[WORK ITEM] Filter the entries and keep only the lines where the string "computer" appears.

[Records from a data collection]
★ ★ ★ ★ ★

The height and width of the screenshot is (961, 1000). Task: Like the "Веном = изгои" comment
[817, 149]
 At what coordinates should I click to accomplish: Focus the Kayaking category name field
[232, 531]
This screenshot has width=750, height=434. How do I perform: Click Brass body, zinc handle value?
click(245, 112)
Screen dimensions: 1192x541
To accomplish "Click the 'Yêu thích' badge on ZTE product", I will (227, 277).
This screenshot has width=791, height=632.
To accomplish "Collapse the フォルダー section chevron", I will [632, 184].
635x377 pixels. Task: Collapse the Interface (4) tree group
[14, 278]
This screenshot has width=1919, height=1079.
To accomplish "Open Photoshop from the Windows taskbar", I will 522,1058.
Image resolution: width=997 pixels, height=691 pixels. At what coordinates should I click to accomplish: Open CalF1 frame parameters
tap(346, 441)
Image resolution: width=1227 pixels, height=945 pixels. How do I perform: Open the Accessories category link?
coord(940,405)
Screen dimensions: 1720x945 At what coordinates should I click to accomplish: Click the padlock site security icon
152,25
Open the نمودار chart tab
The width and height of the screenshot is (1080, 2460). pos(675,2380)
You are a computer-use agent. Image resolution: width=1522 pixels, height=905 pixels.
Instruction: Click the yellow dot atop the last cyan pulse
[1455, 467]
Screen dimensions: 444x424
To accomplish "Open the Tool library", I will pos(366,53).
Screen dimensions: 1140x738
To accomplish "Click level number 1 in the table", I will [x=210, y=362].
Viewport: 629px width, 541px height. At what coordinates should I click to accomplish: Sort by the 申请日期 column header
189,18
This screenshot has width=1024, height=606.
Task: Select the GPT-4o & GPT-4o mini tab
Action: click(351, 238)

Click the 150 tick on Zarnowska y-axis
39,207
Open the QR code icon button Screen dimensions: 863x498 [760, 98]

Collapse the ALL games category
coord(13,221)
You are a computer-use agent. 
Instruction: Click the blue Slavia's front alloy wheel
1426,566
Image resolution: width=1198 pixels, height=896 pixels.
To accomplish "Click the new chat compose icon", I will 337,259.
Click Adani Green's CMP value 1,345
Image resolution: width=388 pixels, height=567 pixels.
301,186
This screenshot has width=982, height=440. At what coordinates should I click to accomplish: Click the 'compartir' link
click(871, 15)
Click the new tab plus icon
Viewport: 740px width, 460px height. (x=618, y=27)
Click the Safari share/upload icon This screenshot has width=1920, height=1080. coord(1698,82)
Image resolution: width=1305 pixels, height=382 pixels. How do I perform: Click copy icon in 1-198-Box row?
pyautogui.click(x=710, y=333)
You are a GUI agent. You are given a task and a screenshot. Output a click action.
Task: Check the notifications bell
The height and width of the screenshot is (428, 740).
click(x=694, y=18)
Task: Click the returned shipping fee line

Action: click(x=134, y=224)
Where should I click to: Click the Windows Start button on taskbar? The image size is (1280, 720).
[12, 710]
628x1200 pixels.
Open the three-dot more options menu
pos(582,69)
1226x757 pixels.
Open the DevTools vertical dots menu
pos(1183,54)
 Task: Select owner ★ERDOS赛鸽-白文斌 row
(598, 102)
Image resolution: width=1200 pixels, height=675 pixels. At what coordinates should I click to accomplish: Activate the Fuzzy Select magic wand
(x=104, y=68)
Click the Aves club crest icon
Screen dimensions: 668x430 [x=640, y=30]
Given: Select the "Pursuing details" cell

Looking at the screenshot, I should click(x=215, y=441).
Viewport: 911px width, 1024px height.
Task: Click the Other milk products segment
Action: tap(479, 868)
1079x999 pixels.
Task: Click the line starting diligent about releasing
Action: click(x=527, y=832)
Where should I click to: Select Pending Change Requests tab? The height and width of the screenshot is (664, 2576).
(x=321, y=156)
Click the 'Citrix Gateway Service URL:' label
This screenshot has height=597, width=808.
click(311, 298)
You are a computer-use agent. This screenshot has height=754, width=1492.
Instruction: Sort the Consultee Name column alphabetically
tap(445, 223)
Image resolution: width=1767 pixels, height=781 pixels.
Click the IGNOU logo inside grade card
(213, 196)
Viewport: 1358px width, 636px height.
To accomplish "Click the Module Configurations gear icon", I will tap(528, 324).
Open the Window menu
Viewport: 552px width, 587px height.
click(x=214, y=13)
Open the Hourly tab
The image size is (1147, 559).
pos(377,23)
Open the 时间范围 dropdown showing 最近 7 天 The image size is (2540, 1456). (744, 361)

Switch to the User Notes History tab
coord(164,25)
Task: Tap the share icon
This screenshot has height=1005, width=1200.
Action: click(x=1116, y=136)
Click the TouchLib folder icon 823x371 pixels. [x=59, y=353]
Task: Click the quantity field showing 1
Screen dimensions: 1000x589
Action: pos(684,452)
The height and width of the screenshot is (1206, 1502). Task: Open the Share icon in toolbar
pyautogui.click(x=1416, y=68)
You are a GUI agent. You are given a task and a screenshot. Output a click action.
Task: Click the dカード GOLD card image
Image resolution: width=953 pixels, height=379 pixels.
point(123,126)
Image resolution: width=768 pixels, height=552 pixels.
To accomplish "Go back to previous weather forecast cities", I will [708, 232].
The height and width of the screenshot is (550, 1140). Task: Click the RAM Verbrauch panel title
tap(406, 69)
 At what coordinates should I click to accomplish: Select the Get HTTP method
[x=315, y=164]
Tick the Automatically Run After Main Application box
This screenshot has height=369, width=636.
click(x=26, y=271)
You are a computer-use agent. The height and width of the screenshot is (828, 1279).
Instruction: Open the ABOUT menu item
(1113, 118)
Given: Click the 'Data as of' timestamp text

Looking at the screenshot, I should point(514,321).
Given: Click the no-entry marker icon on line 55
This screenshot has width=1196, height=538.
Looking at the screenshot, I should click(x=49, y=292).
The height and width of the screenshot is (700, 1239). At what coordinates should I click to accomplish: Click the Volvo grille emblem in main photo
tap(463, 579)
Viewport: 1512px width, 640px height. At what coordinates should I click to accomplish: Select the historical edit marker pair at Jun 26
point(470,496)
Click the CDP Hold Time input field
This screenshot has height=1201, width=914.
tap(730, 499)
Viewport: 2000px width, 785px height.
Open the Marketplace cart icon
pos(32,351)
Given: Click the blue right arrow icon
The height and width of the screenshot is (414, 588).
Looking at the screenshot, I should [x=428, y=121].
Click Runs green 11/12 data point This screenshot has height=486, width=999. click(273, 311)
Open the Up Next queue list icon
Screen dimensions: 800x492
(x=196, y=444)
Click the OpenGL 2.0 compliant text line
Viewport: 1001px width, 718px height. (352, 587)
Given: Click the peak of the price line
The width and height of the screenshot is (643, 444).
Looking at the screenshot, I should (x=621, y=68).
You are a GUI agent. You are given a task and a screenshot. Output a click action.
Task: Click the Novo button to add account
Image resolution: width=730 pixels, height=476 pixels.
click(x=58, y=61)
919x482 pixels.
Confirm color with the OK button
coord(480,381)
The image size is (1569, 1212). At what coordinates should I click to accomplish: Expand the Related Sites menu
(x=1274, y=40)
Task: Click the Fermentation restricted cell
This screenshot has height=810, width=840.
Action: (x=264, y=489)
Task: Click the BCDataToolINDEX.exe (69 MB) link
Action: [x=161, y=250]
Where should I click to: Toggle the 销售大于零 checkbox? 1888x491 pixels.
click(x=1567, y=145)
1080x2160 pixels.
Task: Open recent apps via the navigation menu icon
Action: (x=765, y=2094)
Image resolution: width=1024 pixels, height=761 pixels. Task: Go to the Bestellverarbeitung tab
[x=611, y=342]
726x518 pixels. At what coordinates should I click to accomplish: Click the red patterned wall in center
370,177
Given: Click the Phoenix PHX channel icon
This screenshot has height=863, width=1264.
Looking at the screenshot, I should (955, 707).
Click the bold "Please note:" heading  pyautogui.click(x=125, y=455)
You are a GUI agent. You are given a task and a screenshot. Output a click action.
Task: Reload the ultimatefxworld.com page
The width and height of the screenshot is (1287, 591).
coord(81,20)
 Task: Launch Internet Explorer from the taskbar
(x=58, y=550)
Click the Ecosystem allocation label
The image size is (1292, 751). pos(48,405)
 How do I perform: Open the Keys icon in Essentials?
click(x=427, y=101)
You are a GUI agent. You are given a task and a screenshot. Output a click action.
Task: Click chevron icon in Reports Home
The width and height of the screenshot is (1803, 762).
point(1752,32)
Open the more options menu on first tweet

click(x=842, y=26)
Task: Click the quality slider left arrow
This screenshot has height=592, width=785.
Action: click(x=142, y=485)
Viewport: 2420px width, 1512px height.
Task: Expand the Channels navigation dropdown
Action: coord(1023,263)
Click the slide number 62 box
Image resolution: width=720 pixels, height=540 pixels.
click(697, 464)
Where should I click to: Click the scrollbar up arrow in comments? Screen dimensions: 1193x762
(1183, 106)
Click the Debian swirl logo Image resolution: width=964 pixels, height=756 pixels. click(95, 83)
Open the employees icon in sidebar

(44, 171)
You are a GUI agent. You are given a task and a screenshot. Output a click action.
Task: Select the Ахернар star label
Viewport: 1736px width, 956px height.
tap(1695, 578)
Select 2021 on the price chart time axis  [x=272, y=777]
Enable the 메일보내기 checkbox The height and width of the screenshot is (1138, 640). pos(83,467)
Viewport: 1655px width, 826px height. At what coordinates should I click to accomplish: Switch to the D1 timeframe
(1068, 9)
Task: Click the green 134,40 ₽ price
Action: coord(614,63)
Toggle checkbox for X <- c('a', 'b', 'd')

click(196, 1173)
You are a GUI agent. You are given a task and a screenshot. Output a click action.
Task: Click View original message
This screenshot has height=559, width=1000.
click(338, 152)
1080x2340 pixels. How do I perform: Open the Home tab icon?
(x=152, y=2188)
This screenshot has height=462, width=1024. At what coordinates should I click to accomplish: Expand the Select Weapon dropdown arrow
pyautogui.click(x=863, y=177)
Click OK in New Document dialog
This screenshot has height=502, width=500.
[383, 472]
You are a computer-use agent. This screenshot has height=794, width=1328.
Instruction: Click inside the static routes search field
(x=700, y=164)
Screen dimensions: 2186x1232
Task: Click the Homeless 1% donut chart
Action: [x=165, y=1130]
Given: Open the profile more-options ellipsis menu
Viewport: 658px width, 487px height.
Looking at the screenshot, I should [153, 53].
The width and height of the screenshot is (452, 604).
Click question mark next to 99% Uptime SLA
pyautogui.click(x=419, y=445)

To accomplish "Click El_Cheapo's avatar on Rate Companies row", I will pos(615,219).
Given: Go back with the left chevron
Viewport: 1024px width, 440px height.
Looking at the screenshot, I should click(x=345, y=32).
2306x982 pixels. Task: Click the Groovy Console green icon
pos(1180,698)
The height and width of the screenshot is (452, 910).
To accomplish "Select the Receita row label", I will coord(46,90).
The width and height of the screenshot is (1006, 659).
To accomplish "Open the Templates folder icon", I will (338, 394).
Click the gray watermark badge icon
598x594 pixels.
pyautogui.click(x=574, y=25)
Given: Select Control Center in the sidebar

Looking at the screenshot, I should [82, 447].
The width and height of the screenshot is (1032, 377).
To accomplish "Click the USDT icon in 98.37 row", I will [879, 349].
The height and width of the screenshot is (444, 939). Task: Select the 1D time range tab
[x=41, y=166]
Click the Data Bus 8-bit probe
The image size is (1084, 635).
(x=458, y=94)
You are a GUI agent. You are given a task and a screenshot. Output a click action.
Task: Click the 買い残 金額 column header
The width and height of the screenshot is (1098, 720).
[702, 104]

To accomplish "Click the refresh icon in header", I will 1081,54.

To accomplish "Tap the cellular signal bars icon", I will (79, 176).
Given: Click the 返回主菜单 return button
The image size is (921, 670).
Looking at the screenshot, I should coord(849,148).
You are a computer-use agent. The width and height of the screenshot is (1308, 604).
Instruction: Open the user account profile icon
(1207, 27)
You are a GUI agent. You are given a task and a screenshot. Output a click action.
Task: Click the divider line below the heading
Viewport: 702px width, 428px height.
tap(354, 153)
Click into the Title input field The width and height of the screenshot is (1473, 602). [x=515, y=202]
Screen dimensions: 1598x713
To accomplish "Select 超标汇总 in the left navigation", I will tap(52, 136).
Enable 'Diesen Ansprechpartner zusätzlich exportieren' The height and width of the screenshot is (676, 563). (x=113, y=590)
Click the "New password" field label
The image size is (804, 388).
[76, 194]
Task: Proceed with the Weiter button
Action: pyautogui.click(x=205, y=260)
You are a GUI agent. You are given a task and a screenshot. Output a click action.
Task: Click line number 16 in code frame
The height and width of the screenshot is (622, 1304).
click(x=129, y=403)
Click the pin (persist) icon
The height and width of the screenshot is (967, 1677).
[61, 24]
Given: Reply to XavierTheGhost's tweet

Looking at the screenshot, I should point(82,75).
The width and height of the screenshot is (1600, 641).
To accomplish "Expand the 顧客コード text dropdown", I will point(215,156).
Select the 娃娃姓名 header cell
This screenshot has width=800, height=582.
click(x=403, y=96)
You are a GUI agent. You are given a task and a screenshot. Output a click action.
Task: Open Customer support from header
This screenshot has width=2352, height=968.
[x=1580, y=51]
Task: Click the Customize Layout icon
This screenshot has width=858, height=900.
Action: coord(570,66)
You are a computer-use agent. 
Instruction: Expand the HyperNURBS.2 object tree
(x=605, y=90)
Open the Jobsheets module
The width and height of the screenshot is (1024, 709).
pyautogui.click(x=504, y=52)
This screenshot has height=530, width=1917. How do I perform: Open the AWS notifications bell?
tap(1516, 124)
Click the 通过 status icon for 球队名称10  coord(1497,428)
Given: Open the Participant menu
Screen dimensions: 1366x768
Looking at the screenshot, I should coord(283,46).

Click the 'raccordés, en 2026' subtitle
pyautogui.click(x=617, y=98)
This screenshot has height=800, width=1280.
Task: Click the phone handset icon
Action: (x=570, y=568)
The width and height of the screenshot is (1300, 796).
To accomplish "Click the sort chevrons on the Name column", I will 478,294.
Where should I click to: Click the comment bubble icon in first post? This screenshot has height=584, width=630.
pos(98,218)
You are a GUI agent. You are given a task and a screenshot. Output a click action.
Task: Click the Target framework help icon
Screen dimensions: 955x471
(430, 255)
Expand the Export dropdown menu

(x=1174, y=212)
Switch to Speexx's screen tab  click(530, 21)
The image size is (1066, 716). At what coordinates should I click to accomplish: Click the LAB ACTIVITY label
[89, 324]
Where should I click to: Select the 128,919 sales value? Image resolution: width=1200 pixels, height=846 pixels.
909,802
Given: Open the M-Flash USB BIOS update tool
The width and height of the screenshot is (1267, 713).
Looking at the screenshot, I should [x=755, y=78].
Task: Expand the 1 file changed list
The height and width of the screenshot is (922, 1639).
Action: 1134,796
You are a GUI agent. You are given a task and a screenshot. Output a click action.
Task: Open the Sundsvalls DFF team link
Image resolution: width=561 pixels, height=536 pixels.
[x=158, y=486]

★ ★ ★ ★ ★

[OUTPUT OF THE TASK]
You are a computer-use agent. Image resolution: width=1522 pixels, height=905 pixels.
You are a computer-use agent. 
You are a computer-use agent. This screenshot has height=754, width=1492.
You are a computer-use agent. The height and width of the screenshot is (828, 1279).
You are a computer-use agent. This screenshot has height=794, width=1328.
You are a computer-use agent. The width and height of the screenshot is (1308, 604).
You are a computer-use agent. 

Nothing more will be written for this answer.